When you look at Recent Payments in your Splice dashboard, you will see that each payment has a status field that represents the current state of that payment. If you are directly pulling payments from the API, you will see that each payment object has a pay_status field that denotes the state of the payment. Next, let have a look at all the payment states.

Payment states

Created

A payment is in a Created state after its creation on the /payments/new endpoint. During the creation phase of the payment we calculate the FX (Foreign Exchange) for this payment and assign it a timeout of 60 seconds. If you try to process a payment with a timeout'ed FX, we will fail it and move the payment to a Failed state.
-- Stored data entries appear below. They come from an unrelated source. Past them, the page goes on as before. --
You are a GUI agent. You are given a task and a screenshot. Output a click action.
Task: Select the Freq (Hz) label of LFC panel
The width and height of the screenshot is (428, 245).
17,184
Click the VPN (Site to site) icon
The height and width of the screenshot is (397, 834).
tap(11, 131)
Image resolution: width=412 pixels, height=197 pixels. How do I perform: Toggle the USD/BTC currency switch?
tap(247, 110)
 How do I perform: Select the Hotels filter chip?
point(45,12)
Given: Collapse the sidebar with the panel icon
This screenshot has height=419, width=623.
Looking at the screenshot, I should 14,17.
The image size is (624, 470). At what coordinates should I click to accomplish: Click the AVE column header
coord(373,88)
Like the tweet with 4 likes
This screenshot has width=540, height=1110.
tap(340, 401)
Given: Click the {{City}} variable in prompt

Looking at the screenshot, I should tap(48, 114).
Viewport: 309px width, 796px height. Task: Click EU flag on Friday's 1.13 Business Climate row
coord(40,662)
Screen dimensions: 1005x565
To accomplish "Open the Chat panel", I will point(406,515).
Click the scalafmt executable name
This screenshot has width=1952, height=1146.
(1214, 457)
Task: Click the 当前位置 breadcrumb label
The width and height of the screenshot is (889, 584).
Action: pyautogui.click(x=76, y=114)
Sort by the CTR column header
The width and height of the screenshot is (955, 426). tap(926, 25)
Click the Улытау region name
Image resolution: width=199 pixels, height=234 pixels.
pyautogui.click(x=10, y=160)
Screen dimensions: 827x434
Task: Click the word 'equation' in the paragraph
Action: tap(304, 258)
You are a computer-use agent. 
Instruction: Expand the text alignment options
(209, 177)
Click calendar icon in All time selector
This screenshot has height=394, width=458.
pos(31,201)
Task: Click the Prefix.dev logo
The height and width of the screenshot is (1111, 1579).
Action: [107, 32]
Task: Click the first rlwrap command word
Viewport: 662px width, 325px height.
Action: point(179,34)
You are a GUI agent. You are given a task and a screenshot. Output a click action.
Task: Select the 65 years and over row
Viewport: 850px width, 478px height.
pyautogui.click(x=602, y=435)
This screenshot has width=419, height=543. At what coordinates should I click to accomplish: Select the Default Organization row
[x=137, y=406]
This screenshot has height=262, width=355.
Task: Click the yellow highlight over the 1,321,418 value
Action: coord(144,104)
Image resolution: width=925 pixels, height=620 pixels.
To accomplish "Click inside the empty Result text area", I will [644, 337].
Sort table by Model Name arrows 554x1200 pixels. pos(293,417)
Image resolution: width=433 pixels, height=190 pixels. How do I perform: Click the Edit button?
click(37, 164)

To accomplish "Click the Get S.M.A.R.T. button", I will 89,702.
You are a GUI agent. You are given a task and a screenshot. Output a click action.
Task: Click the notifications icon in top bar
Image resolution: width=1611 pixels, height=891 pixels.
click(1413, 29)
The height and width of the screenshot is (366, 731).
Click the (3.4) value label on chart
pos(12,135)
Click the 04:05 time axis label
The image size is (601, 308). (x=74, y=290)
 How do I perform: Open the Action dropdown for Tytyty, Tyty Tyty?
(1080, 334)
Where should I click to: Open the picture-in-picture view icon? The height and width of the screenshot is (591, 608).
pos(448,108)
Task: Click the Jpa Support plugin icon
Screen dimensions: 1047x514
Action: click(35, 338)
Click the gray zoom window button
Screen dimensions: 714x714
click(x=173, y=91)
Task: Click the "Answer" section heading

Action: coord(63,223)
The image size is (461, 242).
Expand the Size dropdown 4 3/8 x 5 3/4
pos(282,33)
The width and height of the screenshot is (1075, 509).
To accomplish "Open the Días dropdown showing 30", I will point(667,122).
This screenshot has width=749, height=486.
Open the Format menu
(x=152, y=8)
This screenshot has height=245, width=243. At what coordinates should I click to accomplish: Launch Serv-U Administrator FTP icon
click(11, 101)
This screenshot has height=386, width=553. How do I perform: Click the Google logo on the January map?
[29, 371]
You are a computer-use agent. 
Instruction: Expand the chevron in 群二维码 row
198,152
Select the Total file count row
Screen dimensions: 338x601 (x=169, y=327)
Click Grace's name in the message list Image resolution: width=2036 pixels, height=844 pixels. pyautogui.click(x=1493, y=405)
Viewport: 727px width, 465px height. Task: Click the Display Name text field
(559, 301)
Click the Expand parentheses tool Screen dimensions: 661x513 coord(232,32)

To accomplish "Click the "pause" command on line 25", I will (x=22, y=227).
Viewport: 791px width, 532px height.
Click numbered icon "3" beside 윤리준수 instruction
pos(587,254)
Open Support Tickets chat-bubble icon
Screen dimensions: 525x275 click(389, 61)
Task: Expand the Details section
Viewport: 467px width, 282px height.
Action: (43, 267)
More about the Failed state below.

Processing

Once you submit a payment for processing on the /payments/process endpoint, we move this payment to a Processing state and get to work processing it.

ReceivingAccepted

We update a payment to this state when the receiving institution has accepted that payment.

DeliverySuccess

Once the receiving institution completets a payout, we update the payment to DeliverySuccess. This means the funds were successfully delivered to the recipient.

Settled

We update the payment to this state after DeliverySuccess, once we have successfully debited the sending institution and credited the receiving institution.

Complete

The API moves a payment to the Complete state after it reaches the Settled state and successfully notifies the sending institution about the settled payment.

Failed

We move a payment to a Failed state for several reasons. First, when processing a payment whose FX rate has expired. Second, when processing a payment without sufficient funds in the sender's account. Third, when attempting a payment where the amount_to_be_received exceeds the max_receiving_limit of the receiving institution. Another instance of payment failure occurs when the receiving institution rejects the payment - this can happen if their system is experiencing downtime or they are temporarily unable to process transactions. In the case of M-PESA, a payment can fail due to a timeout on their platform. Finally, a payment can fail when the receiving institution lacks sufficient funds to execute the payout.